I don’t fall in love easy: with men or horses.
Sure I like a lot of what I see, but it’s the rare one that gets under your skin and you can’t help but want more.
Some would say it’s easy to fall in love with a horse: they’re gorgeous creatures born to be the best athletes on the planet.
We’ve all seen the dappled out, well-defined muscles of a top class Thoroughbred unfurling a long stride or unleashing a powerful closing kick: when it’s done right, it takes your breath away.
I suppose I issue a silent challenge to each and every horse I see: make me a believer. The trick to watching horses day in, day out is to do more than develop an eye for a nice worker: you have to train your gut to know that what you’re seeing is special. That takes time and sometimes can be different than what you see on paper.
Take Force Freeze: at last year’s Breeders’ Cup, obviously he had the talent to belong in the Sprint field, but his past performances didn’t scream “love me!” in my book. He made a fan out of me with his gritty runner-up finish, but it wasn’t until we all shipped south to Gulfstream that I really got to see what the big near-black horse was all about. He showed up on the Miami oval one day and you couldn’t help but notice him: he was like David Beckham walking into Kroger – he stood out.

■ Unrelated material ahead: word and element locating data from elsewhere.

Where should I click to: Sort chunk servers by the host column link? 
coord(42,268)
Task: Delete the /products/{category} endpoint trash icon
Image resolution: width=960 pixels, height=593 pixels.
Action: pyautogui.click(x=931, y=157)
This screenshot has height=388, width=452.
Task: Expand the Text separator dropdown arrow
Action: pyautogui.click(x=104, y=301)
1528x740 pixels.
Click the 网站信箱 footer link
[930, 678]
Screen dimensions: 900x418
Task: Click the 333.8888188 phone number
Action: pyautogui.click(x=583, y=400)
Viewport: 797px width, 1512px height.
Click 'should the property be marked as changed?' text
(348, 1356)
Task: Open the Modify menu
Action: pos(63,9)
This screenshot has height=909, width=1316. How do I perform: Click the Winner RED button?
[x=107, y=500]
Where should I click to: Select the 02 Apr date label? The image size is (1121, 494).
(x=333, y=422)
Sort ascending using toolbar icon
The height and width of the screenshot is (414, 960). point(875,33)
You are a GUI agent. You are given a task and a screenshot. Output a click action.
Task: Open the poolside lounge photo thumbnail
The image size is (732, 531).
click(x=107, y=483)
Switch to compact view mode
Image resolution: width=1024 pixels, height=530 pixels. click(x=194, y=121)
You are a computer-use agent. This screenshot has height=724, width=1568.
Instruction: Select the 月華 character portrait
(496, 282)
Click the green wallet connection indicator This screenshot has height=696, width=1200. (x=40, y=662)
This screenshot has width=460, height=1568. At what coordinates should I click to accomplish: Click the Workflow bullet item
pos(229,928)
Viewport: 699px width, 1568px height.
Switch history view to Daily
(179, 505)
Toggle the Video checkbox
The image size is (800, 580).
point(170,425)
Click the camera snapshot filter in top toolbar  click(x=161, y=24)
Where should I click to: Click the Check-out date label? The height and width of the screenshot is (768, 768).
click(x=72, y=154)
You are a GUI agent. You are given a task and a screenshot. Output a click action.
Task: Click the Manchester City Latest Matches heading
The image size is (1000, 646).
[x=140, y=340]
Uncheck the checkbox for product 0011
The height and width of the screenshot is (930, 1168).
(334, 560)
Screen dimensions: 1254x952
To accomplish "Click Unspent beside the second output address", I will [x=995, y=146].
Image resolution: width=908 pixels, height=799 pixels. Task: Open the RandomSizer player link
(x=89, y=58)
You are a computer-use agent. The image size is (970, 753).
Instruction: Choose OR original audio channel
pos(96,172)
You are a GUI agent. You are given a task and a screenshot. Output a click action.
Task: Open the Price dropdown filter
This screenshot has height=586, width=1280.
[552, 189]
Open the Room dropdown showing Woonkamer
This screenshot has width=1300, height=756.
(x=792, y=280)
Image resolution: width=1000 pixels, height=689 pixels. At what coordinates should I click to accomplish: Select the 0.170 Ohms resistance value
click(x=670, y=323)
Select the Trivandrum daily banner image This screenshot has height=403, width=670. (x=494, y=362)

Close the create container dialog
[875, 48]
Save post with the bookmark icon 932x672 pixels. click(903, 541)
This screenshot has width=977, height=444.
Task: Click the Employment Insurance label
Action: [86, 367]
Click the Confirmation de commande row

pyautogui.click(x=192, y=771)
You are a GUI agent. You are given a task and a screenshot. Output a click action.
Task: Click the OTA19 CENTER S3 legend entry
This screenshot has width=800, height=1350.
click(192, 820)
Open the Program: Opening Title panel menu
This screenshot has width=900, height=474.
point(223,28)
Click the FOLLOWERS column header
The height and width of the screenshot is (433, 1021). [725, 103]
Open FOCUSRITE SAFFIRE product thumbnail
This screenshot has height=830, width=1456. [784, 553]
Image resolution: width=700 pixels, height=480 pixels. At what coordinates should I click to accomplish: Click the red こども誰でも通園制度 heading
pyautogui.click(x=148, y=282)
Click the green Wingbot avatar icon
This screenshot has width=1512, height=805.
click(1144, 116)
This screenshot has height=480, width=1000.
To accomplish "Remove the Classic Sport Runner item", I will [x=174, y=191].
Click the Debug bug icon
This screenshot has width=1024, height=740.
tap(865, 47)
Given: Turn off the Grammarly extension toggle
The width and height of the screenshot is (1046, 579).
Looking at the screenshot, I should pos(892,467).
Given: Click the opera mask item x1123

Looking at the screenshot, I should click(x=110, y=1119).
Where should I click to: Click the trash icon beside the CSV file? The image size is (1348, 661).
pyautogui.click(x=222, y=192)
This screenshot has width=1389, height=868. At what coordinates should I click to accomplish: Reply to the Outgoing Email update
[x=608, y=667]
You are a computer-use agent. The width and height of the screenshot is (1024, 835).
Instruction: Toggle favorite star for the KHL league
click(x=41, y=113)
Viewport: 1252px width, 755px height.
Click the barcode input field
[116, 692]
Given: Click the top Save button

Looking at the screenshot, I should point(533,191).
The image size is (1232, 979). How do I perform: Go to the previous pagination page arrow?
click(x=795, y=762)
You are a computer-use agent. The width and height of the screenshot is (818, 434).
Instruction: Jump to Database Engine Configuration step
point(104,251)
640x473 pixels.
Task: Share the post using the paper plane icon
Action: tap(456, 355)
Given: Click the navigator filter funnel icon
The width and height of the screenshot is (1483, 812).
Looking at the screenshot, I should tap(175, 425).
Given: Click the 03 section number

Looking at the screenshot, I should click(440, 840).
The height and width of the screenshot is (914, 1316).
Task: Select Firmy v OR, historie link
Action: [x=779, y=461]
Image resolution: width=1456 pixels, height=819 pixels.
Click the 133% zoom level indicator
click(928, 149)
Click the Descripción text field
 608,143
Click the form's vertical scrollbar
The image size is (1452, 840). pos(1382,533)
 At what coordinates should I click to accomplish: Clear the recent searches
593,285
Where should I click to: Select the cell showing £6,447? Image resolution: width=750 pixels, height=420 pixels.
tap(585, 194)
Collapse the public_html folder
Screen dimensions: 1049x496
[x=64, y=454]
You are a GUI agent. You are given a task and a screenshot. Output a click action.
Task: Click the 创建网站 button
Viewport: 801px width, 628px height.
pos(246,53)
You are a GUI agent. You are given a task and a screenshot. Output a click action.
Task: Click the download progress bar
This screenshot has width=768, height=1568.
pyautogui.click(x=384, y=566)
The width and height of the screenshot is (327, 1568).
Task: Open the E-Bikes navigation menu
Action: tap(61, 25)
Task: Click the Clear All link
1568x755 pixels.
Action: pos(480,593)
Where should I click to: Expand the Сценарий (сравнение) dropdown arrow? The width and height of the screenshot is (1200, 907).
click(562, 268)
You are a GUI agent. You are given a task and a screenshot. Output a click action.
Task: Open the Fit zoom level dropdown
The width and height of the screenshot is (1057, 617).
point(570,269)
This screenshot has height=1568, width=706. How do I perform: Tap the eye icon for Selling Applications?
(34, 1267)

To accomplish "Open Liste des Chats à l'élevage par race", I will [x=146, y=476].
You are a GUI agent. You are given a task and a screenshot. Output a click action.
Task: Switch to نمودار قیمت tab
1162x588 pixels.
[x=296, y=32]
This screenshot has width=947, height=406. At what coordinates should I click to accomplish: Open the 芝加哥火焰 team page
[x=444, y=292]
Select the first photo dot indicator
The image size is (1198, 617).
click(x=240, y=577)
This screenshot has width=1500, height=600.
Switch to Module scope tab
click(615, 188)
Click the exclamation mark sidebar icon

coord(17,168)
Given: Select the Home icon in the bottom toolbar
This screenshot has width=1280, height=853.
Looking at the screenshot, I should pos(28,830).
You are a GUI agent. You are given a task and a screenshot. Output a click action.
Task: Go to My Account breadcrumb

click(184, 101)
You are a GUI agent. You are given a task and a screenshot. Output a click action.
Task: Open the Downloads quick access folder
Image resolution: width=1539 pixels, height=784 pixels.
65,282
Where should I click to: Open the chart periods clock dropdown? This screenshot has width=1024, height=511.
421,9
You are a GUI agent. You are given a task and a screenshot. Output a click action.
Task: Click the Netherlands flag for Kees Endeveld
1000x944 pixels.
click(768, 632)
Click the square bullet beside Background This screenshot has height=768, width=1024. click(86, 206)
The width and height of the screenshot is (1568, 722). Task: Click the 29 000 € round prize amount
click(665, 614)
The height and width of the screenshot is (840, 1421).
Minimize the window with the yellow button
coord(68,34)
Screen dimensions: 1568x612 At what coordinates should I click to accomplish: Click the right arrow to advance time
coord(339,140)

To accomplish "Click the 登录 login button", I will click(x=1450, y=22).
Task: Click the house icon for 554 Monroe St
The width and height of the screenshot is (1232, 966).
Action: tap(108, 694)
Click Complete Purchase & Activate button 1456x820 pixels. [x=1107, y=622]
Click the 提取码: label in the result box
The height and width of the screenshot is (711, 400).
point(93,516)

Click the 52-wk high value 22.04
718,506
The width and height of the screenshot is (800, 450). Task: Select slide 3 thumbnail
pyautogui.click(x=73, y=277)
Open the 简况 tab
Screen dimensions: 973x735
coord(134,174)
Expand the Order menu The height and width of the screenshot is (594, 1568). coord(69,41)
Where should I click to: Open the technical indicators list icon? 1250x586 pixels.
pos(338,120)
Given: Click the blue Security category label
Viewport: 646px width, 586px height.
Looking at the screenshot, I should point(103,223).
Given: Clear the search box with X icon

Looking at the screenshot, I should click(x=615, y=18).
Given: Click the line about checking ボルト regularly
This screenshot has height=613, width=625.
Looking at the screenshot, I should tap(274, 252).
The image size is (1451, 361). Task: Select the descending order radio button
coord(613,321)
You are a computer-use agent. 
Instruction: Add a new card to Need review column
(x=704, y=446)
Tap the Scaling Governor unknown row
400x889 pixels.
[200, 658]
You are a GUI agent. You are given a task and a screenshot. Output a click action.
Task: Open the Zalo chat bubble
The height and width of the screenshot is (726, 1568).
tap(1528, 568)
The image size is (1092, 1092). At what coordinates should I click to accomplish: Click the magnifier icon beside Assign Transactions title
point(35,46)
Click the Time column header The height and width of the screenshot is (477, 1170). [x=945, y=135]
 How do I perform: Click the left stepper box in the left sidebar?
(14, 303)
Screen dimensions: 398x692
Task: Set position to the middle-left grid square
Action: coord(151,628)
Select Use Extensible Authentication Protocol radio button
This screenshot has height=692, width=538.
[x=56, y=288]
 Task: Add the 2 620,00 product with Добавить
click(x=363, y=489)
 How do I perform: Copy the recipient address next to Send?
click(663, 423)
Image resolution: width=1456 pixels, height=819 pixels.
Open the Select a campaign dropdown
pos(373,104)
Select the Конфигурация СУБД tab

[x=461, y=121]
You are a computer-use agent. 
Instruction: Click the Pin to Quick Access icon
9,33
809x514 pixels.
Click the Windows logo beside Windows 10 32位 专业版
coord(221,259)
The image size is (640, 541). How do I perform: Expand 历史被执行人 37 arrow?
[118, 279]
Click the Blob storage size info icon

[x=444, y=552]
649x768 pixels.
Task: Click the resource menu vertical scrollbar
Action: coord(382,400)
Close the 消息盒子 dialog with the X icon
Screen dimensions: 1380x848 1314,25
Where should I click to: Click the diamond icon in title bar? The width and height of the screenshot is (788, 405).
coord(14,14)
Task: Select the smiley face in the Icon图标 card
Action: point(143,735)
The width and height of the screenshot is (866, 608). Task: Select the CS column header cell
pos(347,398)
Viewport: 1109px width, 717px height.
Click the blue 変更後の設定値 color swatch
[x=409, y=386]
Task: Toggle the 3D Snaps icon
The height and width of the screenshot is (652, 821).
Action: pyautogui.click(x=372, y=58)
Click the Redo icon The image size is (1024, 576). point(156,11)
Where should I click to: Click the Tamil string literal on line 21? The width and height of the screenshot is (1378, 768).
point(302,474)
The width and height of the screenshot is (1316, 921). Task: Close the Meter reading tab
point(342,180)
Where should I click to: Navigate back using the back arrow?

But it wasn’t the times he turned in that had me drooling: it was the effortless way he worked. Every time he came out – for a work or just a gallop – he made being a racehorse look easy.
Tyra Banks talks about this concept of top international runway models having “wind in their hair” even when they don’t have a wind machine to walk at. Force Freeze had that, Animal Kingdom certainly does, and so does Shackleford most days. It’s this aura, this internal glow that sets them apart from everyone else.
Learning to spot the horses that make your heart sing is a lot like dating: you’re going to see a lot of junk before you realize what’s right. And no two people will have the same shortlist of favorites: some people are partial to the more J-Lo booty’d sprinter, others the leggy’d lovely like Heidi Klum.
Me? I don’t have a type. All I ask is they catch my eye and keep my interest… and you can do that on sheer talent alone.